Arrow-right Camera
The Spokesman-Review Newspaper
Spokane, Washington  Est. May 19, 1883

Bombing Suspects’ Lawyers Will Seek To Postpone Trial

A federal judge today will hear a last-minute plea by defense attorneys to postpone next week’s trial of three North Idaho men accused of domestic terrorism.

Charles H. Barbee, Robert S. Berry and Verne Jay Merrell are scheduled to stand trial Feb. 18 on 12 charges stemming from the Spokane Valley bank robberies and bombings.

Federal defender Roger Peven said in legal papers filed Monday that he needs more time to test a pair of blue jeans seized by FBI agents at Barbee’s rented home near Sagle, Idaho.

The jeans reportedly have wear patterns or markings that appear to match pants worn by a masked, armed robber whose picture was captured by a bank surveillance camera.

Prosecutors are expected to argue that any tests with the jeans can be done visually, in a matter of minutes, and that should be no reason to delay the trial.

“We’ll be ready to go to trial,” Assistant U.S. Attorney Tom Rice said Monday.

The three men, who will be tried together, are accused of bombing a Spokesman-Review office, bank and Planned Parenthood office, and robbing the bank twice. No one was injured during the April 1 and July 12 crimes.

The defendants have demanded their constitutional right to a speedy trial. They have been in jail without bond for five months.

In seeking the delay, Peven said he has 5,000 FBI documents to review.

“I have not had adequate time to read this material and understand it to the extent that would allow me to be prepared for the trial as scheduled,” Peven said in his motion.

The defense attorney also said Barbee’s right to a fair trial is jeopardized by recent news reports outlining similarities between the Spokane case and last summer’s unsolved Olympics bombing.

Peven said the “current saturation of news reports trying to connect the defendants to the Atlanta Olympic bombing should end when the FBI has had a chance to investigate these defendants.”

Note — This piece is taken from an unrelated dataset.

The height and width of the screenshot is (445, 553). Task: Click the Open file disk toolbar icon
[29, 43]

The investigation will show that Barbee was not involved in the Olympics bombing, Peven predicted.

In a related development, a North Idaho woman listed in court documents as an alibi witness for Merrell said she certainly can’t provide an excuse for his whereabouts.

Elizabeth Willey, who lives near Sandpoint, was indignant that she was listed as an alibi witness for Merrell by his attorney, Aaron Lowe of Spokane.

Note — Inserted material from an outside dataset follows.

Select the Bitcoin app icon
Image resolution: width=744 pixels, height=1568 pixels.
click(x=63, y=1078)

“I refute the fact that someone is saying that I have an alibi for Jay Merrell,” Willey said.

“I do not have an alibi for him or his whereabouts on July 12,” she said, “and nobody talked to me at all about that.”

Willey, who owns a small business with her husband, said they have known Merrell for about eight years since he moved next to them on rural property on Rapid Lightning Creek Road north of Sandpoint.

She described Merrell as “a cordial neighbor” but said she doesn’t share his Christian Identity, white-separatist religious beliefs.